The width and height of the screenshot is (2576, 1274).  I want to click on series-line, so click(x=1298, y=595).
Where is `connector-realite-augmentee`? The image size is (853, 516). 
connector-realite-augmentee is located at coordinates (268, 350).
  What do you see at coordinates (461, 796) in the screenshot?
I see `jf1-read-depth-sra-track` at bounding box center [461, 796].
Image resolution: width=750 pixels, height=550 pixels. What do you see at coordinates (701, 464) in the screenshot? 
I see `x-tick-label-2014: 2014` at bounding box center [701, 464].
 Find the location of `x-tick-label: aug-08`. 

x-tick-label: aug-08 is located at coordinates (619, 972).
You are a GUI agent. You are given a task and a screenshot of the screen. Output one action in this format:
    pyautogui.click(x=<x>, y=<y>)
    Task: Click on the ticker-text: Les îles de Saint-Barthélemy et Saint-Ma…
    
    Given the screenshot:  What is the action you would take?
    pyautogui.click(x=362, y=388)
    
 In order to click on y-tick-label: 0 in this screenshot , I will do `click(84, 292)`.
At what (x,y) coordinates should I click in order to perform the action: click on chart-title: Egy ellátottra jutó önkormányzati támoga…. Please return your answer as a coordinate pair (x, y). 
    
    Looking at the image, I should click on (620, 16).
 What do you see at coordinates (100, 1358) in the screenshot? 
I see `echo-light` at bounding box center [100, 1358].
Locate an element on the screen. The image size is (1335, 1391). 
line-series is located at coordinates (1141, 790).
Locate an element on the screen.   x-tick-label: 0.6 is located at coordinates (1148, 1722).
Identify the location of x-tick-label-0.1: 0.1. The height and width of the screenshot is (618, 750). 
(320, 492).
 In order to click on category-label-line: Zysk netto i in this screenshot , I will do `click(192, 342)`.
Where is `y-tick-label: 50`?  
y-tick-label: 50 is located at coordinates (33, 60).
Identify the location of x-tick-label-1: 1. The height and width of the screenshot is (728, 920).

Work item
Copy all of the material above word for word, keeping every line unchanged.

Output for this exercise
The width and height of the screenshot is (2576, 1274).  I want to click on series-line, so click(x=1298, y=595).
Where is `connector-realite-augmentee`? The image size is (853, 516). 
connector-realite-augmentee is located at coordinates (268, 350).
  What do you see at coordinates (461, 796) in the screenshot?
I see `jf1-read-depth-sra-track` at bounding box center [461, 796].
Image resolution: width=750 pixels, height=550 pixels. What do you see at coordinates (701, 464) in the screenshot? 
I see `x-tick-label-2014: 2014` at bounding box center [701, 464].
 Find the location of `x-tick-label: aug-08`. 

x-tick-label: aug-08 is located at coordinates (619, 972).
You are a GUI agent. You are given a task and a screenshot of the screen. Output one action in this format:
    pyautogui.click(x=<x>, y=<y>)
    Task: Click on the ticker-text: Les îles de Saint-Barthélemy et Saint-Ma…
    
    Given the screenshot:  What is the action you would take?
    pyautogui.click(x=362, y=388)
    
 In order to click on y-tick-label: 0 in this screenshot , I will do `click(84, 292)`.
At what (x,y) coordinates should I click in order to perform the action: click on chart-title: Egy ellátottra jutó önkormányzati támoga…. Please return your answer as a coordinate pair (x, y). 
    
    Looking at the image, I should click on (620, 16).
 What do you see at coordinates (100, 1358) in the screenshot? 
I see `echo-light` at bounding box center [100, 1358].
Locate an element on the screen. The image size is (1335, 1391). 
line-series is located at coordinates (1141, 790).
Locate an element on the screen.   x-tick-label: 0.6 is located at coordinates (1148, 1722).
Identify the location of x-tick-label-0.1: 0.1. The height and width of the screenshot is (618, 750). 
(320, 492).
 In order to click on category-label-line: Zysk netto i in this screenshot , I will do `click(192, 342)`.
Where is `y-tick-label: 50`?  
y-tick-label: 50 is located at coordinates (33, 60).
Identify the location of x-tick-label-1: 1. The height and width of the screenshot is (728, 920).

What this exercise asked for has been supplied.